>> Start Source material

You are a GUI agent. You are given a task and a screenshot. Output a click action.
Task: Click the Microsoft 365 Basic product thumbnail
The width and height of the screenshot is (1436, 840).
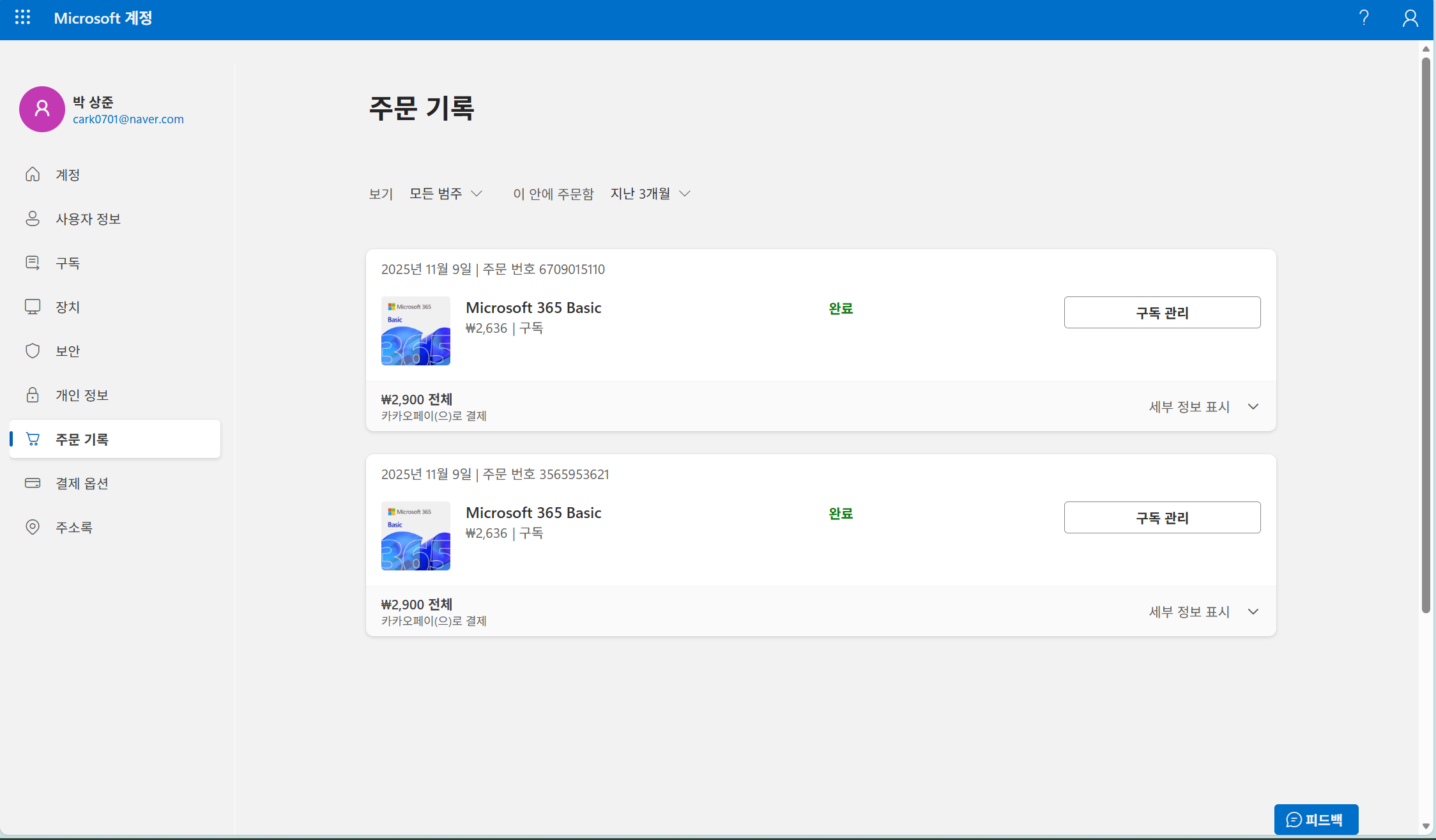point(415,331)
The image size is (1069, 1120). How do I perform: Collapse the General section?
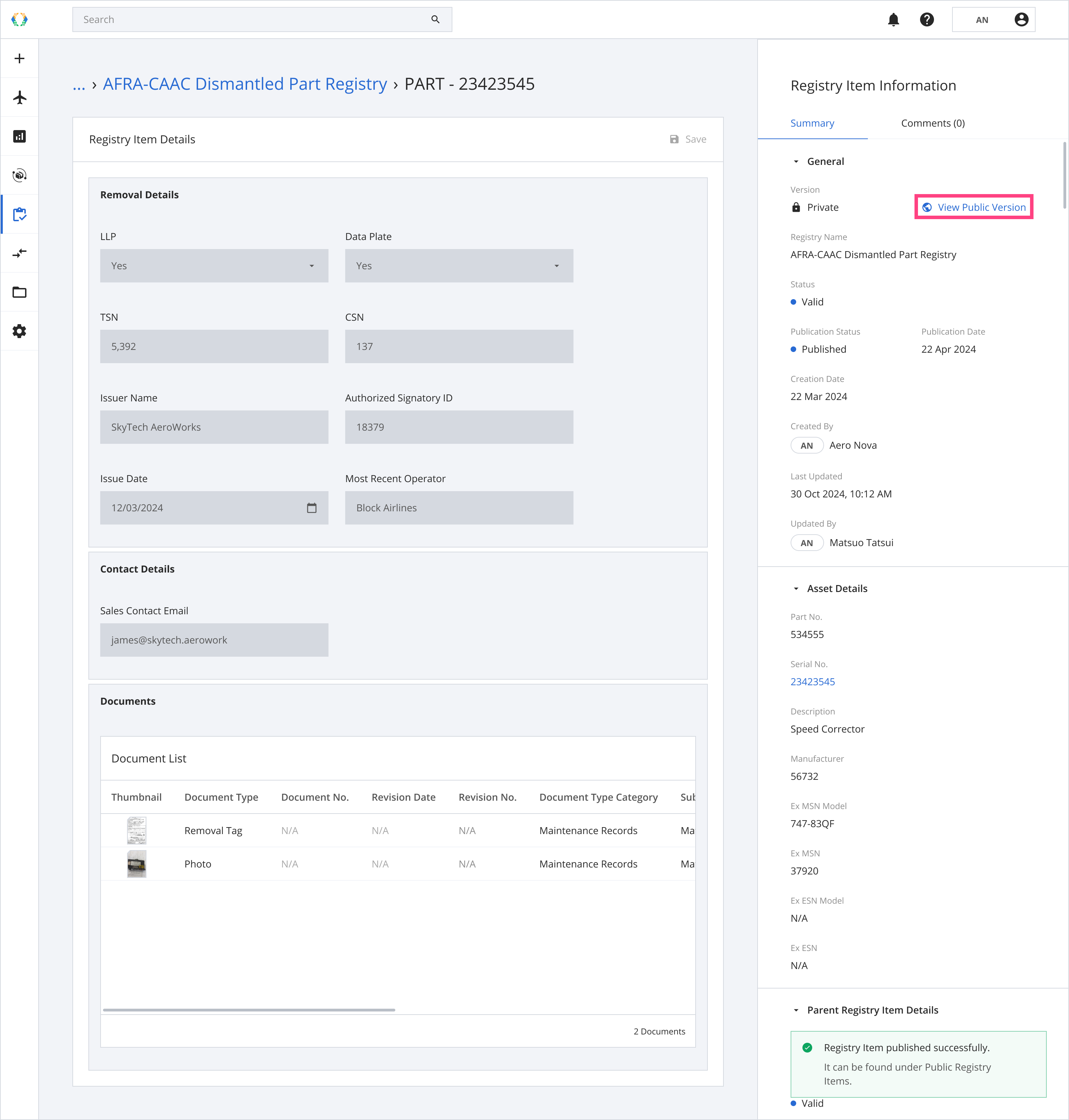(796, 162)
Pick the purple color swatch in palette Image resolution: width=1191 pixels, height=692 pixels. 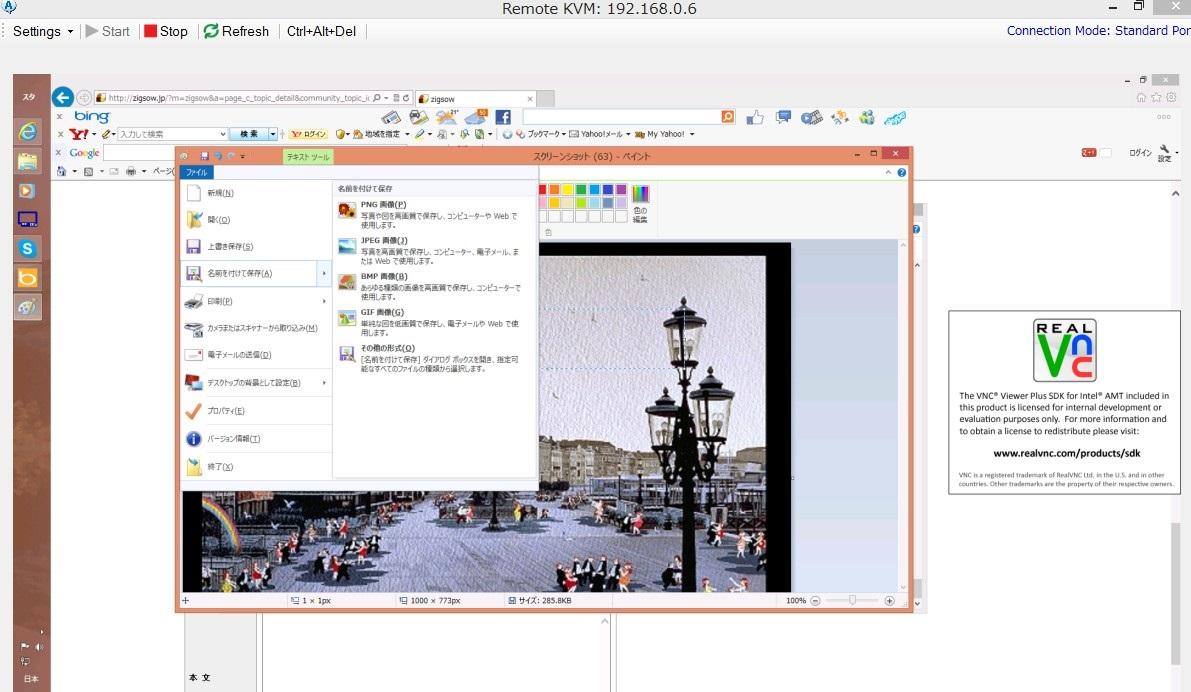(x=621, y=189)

>> End Source material
>> Start Source material

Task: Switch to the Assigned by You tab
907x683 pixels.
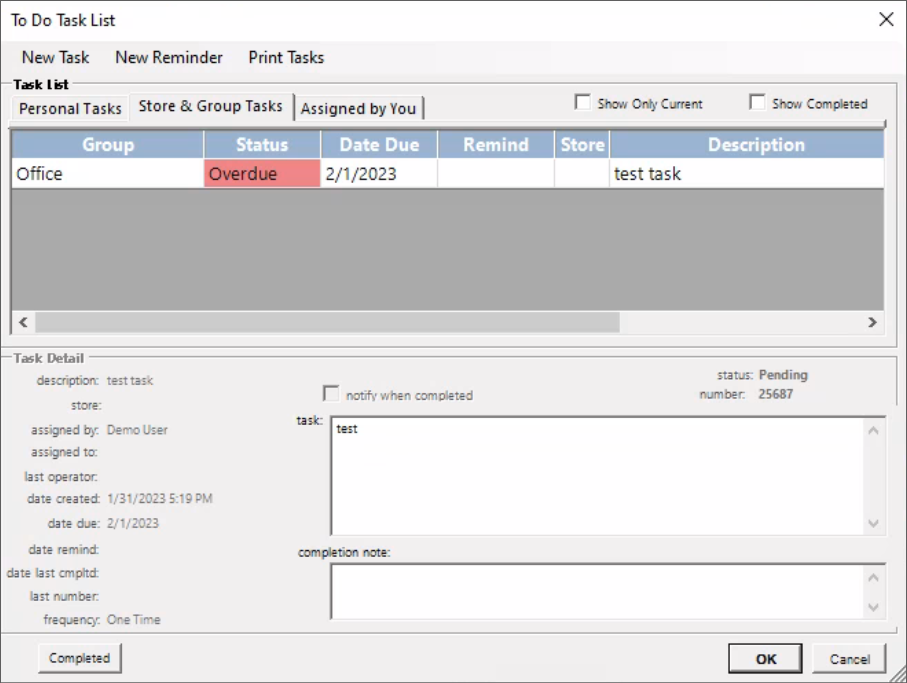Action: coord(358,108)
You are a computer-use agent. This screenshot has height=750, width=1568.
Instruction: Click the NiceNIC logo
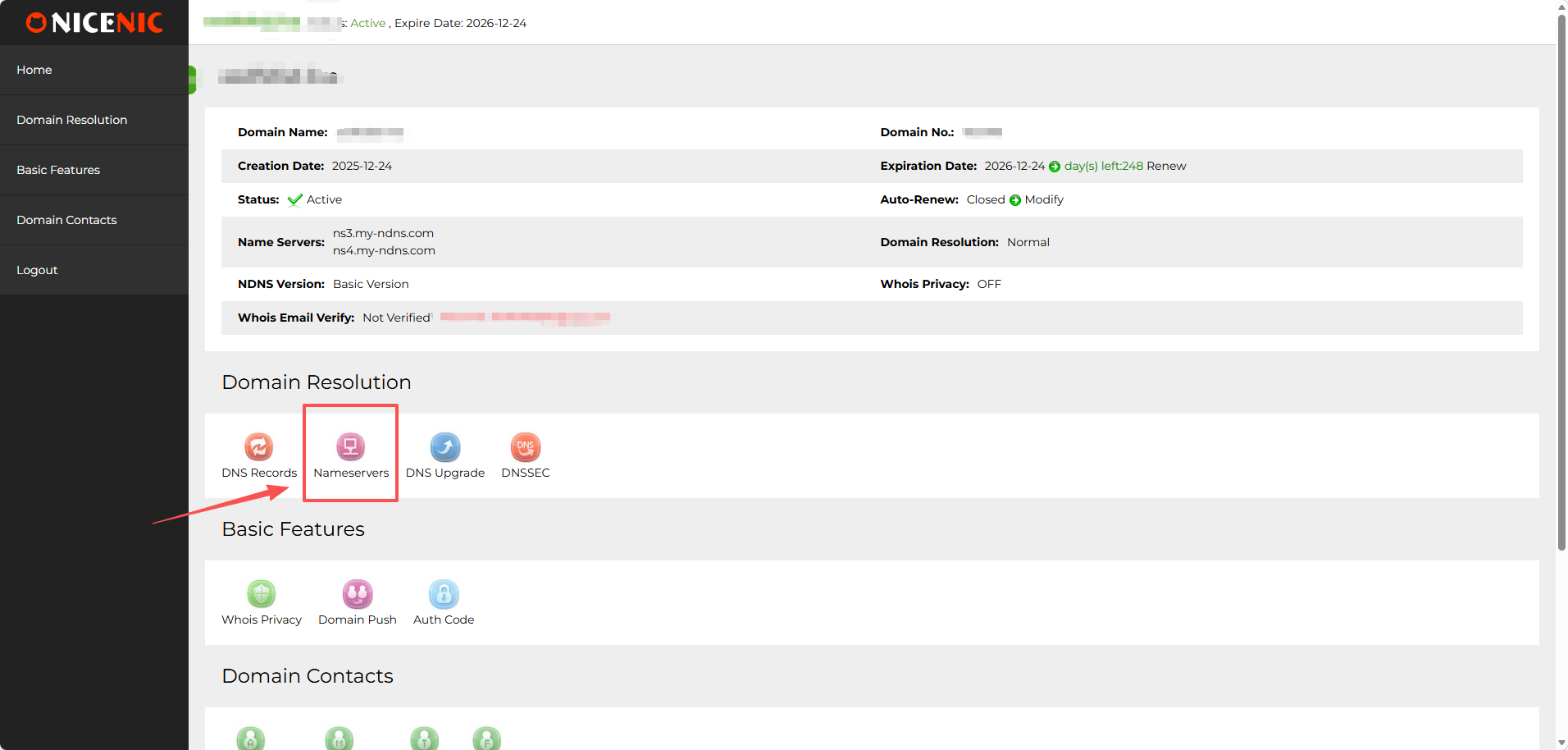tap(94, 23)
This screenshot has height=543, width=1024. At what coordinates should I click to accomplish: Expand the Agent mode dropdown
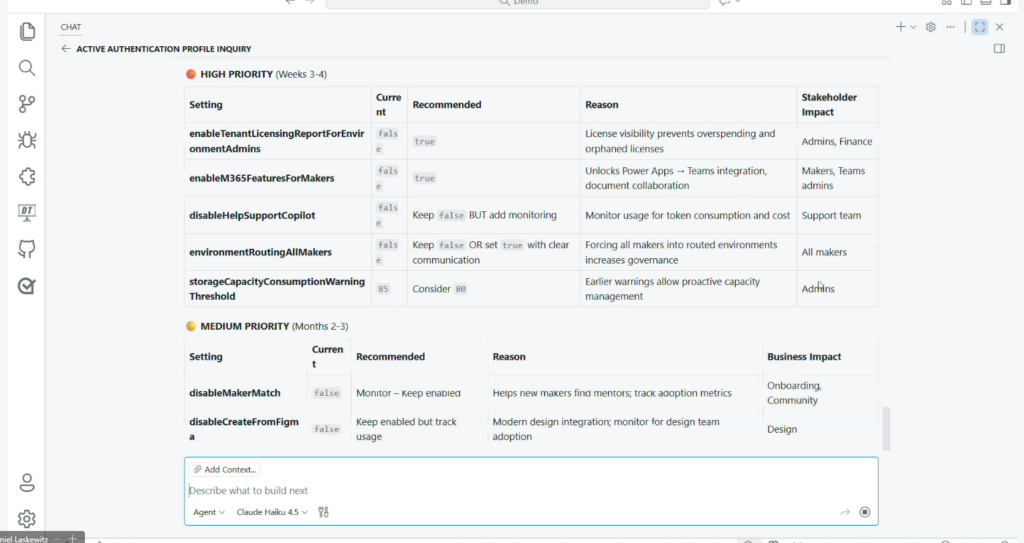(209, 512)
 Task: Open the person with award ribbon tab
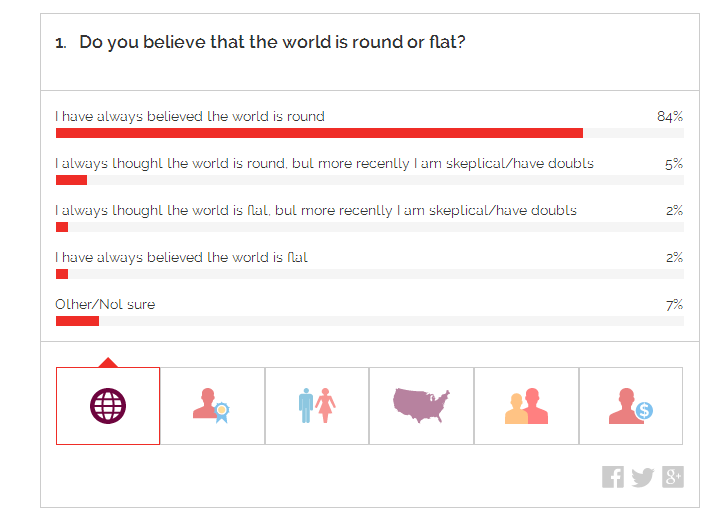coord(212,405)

>> End Source material

## What is required
Arrange the lines above, from the line containing "You are a GUI" to the line containing "point(415,331)", as a JSON list of strings with one string per line and blank lines omitted. Leave the pictures out of the answer.

## Correct answer
[
  "You are a GUI agent. You are given a task and a screenshot. Output a click action.",
  "Task: Click the Microsoft 365 Basic product thumbnail",
  "The width and height of the screenshot is (1436, 840).",
  "point(415,331)"
]